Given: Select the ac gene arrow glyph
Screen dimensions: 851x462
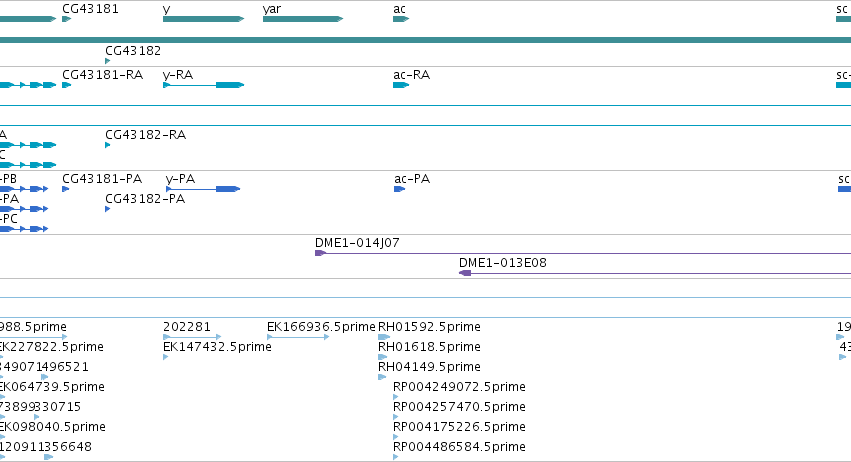Looking at the screenshot, I should click(x=401, y=19).
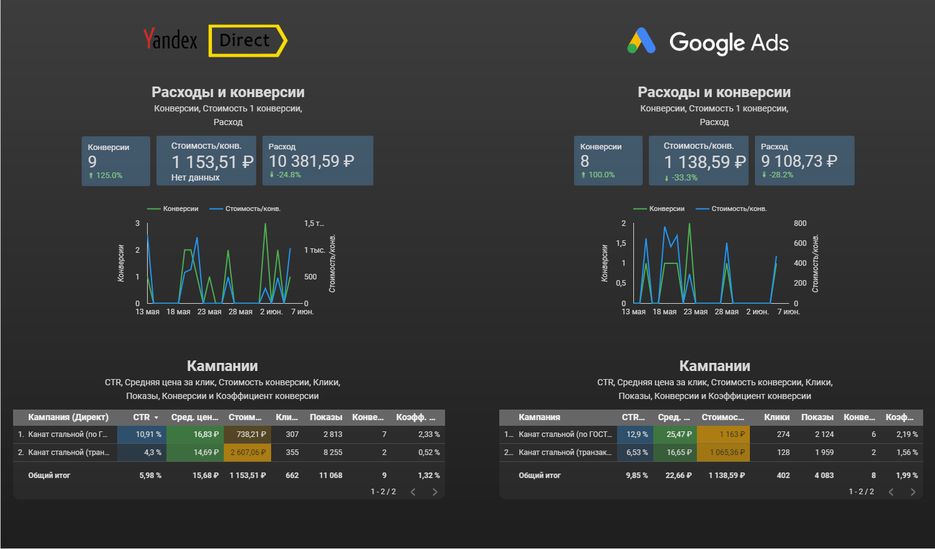Click Клики column header in Yandex table

coord(287,417)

_____

Could you reproduce all of the material exactly? Keep the pictures out of it.

Given: Select the ac gene arrow glyph
Screen dimensions: 851x462
Looking at the screenshot, I should click(x=401, y=19).
Click Клики column header in Yandex table

coord(287,417)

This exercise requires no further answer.